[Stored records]
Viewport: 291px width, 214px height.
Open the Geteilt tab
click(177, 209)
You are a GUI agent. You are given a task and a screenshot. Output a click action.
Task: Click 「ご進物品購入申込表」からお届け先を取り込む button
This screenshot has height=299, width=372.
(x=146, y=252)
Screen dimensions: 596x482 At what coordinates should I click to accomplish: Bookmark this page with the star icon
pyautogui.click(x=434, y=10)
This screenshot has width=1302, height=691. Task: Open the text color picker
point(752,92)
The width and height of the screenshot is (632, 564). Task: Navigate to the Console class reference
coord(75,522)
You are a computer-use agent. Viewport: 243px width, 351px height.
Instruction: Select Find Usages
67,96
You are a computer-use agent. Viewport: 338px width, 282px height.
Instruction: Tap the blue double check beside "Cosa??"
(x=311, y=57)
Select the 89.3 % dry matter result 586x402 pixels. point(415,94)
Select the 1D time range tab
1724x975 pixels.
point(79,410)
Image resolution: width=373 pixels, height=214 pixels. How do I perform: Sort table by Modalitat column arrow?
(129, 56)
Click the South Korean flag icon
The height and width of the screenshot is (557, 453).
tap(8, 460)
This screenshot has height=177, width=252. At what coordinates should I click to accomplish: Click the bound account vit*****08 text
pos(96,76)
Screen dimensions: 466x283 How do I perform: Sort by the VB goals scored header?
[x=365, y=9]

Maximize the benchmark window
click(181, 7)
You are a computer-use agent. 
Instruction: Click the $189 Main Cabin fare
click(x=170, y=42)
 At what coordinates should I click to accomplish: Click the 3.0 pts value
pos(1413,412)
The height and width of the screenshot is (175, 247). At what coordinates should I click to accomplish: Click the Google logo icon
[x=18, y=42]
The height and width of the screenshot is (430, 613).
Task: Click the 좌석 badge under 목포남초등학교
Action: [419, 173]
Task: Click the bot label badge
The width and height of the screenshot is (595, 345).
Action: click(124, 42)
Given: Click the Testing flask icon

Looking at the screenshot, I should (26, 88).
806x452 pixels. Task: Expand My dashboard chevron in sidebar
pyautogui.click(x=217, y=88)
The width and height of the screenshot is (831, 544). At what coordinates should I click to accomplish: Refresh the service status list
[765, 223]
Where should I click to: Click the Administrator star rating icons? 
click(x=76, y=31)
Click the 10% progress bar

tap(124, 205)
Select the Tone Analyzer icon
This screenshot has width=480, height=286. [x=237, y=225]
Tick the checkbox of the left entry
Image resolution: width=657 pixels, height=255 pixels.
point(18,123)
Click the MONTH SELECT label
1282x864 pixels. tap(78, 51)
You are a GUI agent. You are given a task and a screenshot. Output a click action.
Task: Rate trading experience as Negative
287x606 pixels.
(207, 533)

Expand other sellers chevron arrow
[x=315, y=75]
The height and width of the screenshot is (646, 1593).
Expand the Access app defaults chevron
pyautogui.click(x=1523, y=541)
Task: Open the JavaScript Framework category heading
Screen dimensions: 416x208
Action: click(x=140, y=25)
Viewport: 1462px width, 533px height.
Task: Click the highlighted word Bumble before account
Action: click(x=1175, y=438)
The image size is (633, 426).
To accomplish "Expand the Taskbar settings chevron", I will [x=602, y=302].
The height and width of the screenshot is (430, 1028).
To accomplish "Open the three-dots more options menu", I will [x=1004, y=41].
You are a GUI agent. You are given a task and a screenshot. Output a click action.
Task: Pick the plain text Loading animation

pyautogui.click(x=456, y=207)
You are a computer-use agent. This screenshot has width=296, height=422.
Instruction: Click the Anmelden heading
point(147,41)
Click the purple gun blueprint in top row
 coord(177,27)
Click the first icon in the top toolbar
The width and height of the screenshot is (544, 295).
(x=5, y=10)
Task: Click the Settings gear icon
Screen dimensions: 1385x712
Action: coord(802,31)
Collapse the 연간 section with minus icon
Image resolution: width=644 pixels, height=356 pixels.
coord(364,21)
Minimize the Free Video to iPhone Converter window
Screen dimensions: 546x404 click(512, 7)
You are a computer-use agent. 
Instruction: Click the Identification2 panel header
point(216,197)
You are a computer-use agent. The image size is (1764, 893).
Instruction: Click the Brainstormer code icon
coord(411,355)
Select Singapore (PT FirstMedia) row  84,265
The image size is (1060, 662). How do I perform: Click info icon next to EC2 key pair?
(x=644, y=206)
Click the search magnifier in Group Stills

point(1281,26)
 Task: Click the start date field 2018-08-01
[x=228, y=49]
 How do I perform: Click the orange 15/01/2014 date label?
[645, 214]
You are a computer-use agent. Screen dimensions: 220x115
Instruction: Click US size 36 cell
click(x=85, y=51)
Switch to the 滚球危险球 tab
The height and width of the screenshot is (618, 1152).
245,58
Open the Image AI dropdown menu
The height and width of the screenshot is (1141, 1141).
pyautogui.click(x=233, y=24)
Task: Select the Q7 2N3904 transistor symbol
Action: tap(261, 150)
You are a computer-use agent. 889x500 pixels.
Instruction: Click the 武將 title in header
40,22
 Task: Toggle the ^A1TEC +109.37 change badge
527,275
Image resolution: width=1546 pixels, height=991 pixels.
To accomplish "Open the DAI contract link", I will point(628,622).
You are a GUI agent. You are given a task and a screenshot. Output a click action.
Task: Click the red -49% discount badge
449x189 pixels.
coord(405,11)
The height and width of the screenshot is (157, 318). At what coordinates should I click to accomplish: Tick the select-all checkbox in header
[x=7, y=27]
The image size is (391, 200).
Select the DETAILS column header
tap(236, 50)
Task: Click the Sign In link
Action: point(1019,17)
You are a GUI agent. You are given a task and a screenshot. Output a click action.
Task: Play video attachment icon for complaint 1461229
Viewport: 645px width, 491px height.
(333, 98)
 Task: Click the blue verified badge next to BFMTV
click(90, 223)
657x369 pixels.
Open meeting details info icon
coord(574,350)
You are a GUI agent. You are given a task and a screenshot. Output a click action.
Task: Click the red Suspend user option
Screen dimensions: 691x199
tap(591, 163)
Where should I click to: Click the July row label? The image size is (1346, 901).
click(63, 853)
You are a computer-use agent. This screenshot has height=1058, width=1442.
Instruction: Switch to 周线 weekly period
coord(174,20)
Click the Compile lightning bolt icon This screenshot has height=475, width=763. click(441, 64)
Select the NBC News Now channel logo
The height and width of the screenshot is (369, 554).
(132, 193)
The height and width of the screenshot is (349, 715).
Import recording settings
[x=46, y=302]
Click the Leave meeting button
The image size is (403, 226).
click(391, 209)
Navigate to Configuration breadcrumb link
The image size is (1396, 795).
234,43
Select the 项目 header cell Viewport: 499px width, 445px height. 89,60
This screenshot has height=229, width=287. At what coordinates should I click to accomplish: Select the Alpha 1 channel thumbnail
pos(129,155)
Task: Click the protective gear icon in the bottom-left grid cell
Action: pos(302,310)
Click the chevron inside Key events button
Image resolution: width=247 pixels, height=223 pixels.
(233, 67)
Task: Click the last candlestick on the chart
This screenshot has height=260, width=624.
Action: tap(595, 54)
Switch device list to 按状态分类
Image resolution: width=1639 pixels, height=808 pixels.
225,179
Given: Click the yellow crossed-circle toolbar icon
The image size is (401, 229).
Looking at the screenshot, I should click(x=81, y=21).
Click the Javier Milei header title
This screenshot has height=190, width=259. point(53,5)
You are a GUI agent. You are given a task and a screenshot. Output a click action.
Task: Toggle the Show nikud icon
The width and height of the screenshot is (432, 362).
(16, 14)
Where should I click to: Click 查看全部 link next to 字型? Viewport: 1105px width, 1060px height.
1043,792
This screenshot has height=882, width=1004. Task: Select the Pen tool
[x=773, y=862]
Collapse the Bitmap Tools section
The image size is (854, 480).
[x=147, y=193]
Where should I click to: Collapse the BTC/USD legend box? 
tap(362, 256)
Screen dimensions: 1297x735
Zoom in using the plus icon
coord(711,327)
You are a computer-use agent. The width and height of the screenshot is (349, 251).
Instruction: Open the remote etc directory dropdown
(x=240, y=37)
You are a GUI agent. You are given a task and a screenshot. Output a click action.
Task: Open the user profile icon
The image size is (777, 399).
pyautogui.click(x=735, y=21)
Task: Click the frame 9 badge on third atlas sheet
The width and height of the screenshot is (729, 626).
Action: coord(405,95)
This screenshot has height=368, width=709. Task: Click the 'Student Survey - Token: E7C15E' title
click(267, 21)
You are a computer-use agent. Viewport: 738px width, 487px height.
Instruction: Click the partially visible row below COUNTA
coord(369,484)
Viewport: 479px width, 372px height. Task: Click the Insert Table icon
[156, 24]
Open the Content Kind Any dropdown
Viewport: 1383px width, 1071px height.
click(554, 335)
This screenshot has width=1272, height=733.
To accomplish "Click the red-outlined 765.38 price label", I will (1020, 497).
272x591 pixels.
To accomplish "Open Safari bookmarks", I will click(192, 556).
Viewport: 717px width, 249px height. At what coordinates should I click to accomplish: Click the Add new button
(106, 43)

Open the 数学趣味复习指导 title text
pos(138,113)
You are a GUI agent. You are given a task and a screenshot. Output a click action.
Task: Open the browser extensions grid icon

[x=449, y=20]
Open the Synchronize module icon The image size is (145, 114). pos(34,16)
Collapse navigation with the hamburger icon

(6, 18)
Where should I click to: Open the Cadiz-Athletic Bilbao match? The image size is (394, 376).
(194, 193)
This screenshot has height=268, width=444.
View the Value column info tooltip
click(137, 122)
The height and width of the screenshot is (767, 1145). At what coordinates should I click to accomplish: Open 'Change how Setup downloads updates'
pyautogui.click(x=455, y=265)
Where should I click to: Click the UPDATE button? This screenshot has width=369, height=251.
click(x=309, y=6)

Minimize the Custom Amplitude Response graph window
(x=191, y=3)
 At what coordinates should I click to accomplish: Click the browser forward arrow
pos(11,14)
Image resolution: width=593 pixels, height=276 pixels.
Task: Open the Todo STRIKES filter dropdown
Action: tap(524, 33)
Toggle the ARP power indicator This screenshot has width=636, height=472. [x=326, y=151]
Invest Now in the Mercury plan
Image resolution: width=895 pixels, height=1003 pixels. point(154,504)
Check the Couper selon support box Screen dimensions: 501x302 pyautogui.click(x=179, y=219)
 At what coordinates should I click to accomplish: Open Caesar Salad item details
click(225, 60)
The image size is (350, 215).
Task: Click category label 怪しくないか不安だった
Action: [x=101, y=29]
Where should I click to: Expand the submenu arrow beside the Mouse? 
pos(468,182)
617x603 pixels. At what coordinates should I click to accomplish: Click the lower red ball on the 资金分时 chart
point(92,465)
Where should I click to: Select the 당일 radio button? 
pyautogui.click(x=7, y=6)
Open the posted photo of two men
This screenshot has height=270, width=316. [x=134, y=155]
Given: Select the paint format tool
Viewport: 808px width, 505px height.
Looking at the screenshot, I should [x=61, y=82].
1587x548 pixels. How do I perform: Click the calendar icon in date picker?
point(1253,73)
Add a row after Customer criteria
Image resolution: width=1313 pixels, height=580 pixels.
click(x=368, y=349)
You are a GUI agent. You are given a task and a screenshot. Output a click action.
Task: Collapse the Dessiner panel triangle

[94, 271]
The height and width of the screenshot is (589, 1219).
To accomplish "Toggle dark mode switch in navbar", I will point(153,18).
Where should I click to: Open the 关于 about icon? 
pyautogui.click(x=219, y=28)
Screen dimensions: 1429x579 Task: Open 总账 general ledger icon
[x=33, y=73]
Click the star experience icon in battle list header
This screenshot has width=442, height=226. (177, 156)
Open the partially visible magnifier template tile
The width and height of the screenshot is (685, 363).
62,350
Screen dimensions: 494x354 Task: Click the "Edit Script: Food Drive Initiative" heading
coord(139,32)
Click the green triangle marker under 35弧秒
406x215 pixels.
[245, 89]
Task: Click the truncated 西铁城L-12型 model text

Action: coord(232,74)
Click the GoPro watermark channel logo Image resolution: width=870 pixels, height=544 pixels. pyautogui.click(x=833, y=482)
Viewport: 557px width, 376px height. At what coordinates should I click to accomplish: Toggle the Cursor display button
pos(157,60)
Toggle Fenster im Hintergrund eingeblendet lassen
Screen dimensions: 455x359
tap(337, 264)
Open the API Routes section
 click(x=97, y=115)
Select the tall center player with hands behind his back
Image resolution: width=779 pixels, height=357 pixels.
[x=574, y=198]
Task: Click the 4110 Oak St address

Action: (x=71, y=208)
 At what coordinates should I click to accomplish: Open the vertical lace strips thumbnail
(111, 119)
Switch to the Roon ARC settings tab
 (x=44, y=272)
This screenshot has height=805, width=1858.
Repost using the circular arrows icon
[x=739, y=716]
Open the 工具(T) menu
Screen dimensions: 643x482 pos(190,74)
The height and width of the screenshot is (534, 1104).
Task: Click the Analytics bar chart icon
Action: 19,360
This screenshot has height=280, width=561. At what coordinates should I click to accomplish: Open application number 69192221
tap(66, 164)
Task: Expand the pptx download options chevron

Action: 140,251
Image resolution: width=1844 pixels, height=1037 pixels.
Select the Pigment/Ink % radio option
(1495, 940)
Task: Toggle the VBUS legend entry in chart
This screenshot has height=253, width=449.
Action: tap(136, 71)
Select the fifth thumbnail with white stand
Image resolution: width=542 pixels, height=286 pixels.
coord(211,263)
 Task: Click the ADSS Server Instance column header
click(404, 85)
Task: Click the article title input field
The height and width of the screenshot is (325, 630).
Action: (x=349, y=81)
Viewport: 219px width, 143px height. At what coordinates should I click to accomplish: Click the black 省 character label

What you are asked to do: Show all of the lines above in which "toolbar" is present.

Exercise answer:
Click the first icon in the top toolbar
Given: Click the yellow crossed-circle toolbar icon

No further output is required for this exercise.